═══ INFORMATION SHOWN ═══

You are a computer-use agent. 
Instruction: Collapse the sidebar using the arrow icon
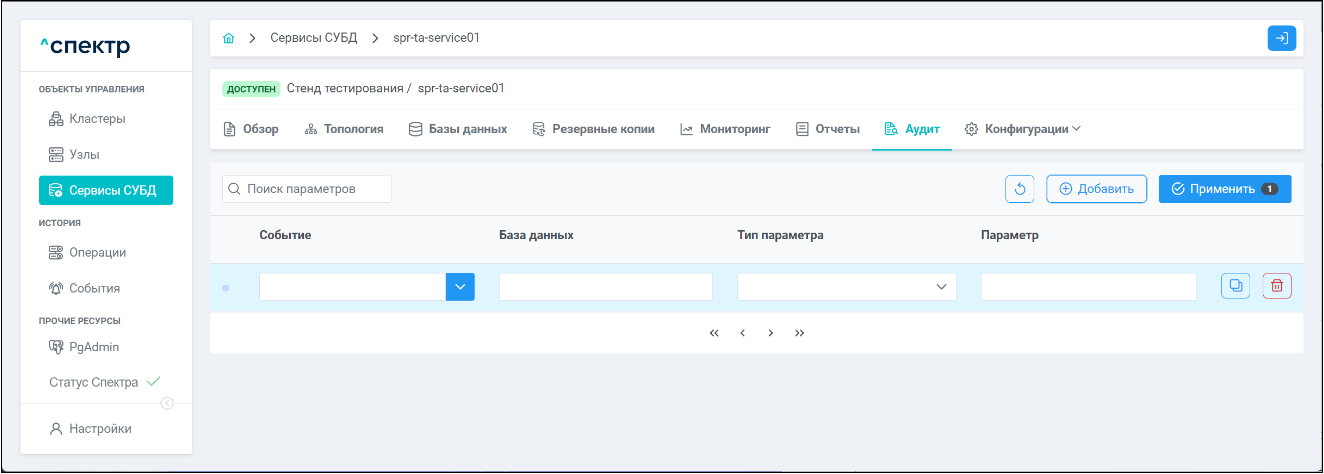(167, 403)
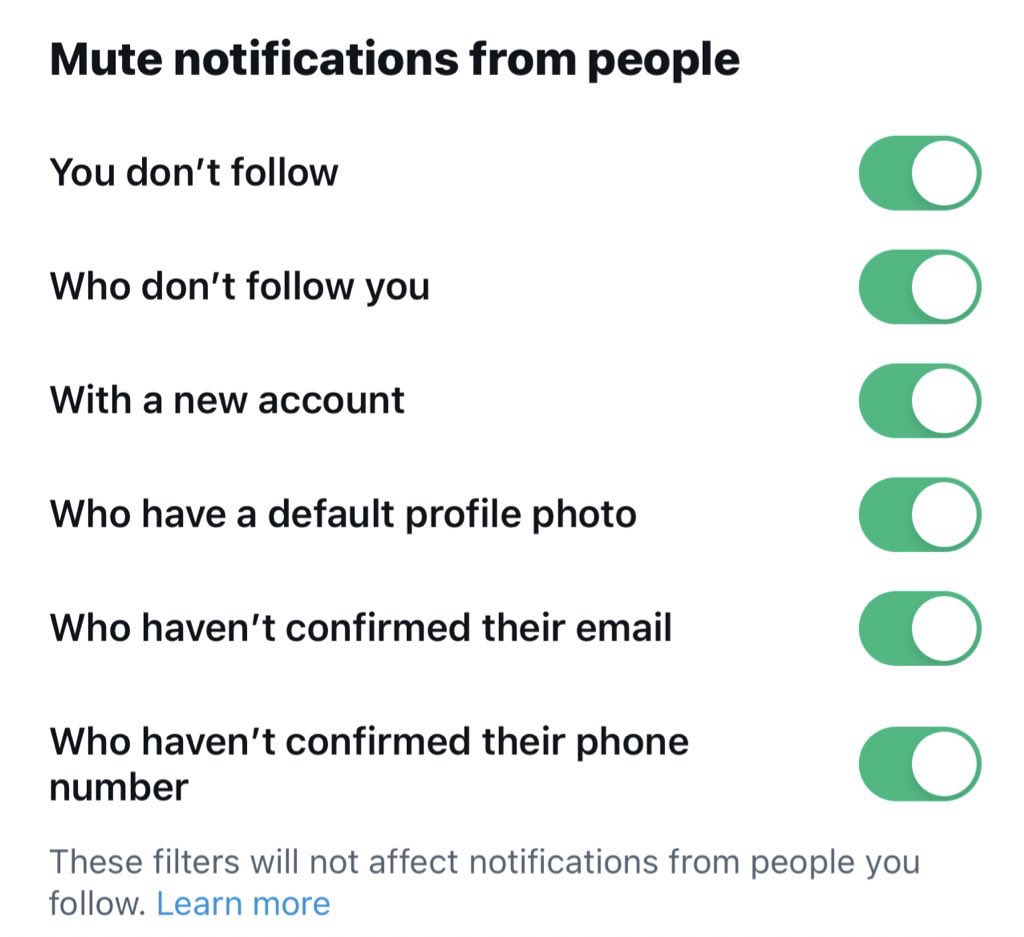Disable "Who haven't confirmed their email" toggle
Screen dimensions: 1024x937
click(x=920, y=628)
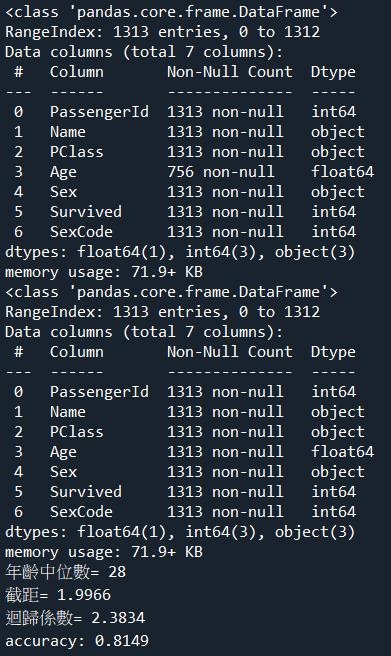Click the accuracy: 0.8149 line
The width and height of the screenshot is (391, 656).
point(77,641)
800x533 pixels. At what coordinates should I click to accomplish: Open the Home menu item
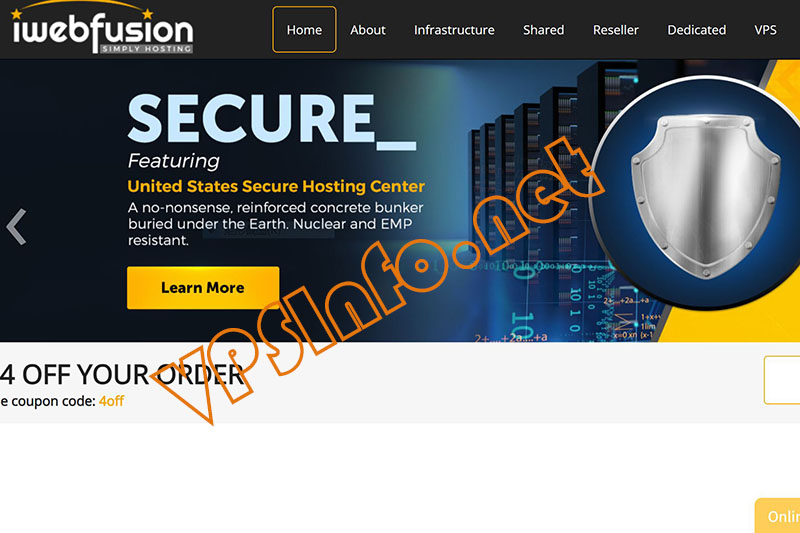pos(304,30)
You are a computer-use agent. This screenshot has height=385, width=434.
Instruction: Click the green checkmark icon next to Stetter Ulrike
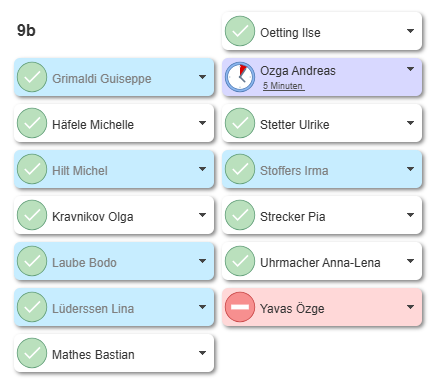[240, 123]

═══
═══ INFORMATION SHOWN ═══

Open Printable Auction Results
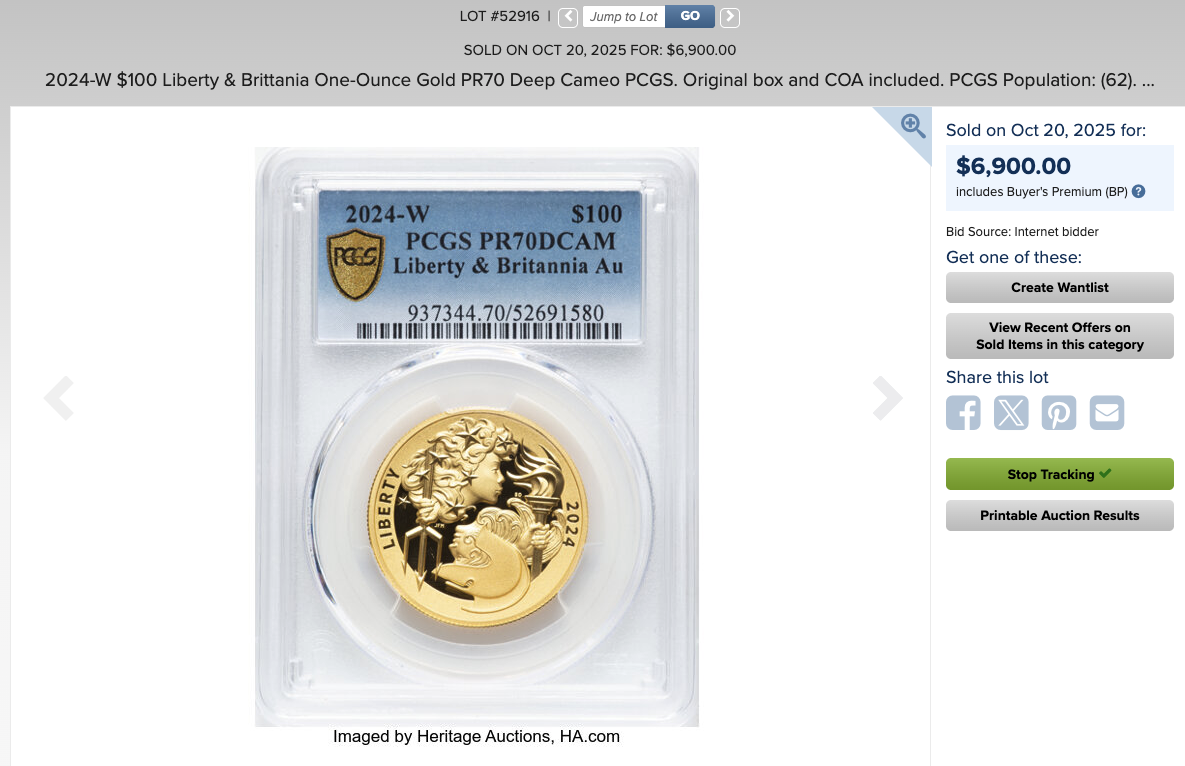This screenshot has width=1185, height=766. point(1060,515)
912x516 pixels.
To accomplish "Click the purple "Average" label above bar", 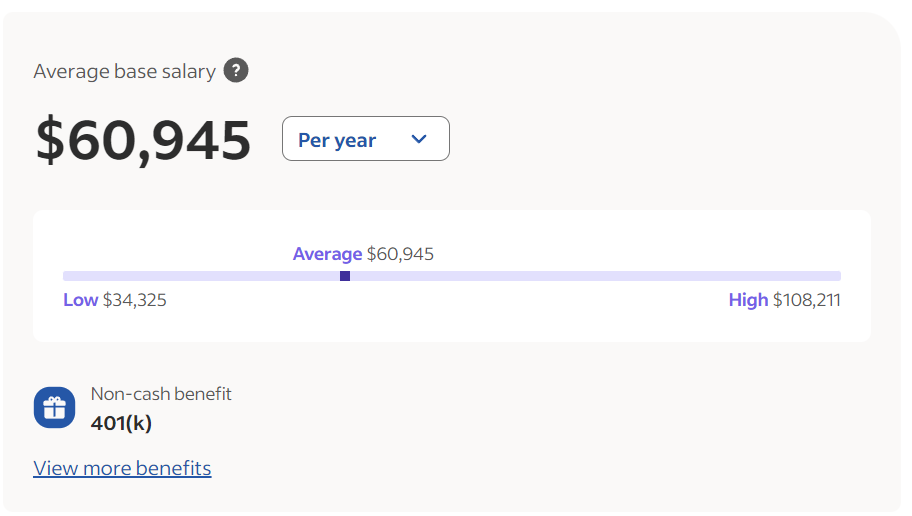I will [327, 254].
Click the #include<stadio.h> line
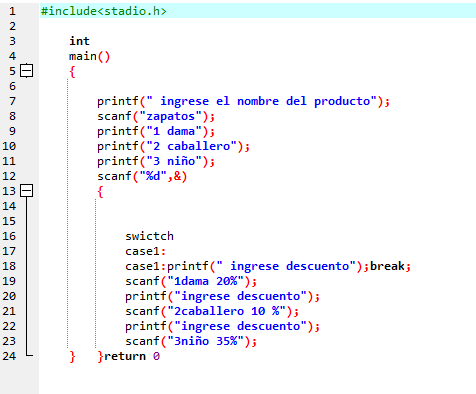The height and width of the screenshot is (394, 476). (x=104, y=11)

═══

Filter the data, keeping only the lines that contain "computer".

WRITTEN SOLUTION:
You are a computer-use agent. 
You are a computer-use agent. This screenshot has height=385, width=434.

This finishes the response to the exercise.